- **DIRECTIONS**
Go through each line of the entries below and tally those containing the string "agent"; give only the total.

[[ DATA RECORDS, beginning ]]

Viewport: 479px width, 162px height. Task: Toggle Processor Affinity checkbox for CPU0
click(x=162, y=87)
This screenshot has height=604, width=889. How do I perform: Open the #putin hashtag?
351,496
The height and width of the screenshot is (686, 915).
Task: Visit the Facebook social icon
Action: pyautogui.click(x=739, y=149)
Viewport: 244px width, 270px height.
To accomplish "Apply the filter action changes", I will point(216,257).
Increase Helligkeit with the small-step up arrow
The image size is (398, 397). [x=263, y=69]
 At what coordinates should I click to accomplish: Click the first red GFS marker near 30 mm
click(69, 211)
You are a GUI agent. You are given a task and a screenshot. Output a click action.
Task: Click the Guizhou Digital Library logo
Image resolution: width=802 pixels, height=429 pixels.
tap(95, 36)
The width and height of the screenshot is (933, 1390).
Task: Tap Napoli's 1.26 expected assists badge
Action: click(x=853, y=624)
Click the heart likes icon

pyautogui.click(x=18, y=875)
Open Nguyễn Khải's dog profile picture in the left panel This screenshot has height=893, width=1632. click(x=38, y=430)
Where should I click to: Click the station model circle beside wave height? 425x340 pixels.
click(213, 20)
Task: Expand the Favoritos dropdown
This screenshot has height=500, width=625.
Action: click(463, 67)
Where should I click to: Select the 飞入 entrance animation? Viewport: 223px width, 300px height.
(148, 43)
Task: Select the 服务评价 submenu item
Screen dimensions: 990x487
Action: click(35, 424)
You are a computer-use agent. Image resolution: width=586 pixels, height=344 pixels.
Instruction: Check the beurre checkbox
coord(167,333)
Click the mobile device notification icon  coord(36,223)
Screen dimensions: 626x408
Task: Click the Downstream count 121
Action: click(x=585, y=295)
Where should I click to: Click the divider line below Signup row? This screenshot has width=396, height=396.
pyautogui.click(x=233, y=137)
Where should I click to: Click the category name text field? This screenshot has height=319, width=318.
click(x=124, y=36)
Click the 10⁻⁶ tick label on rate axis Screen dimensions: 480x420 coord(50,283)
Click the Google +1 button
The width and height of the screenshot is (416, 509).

[[ DATA RECORDS, end ]]

- **FINISHED TASK**
2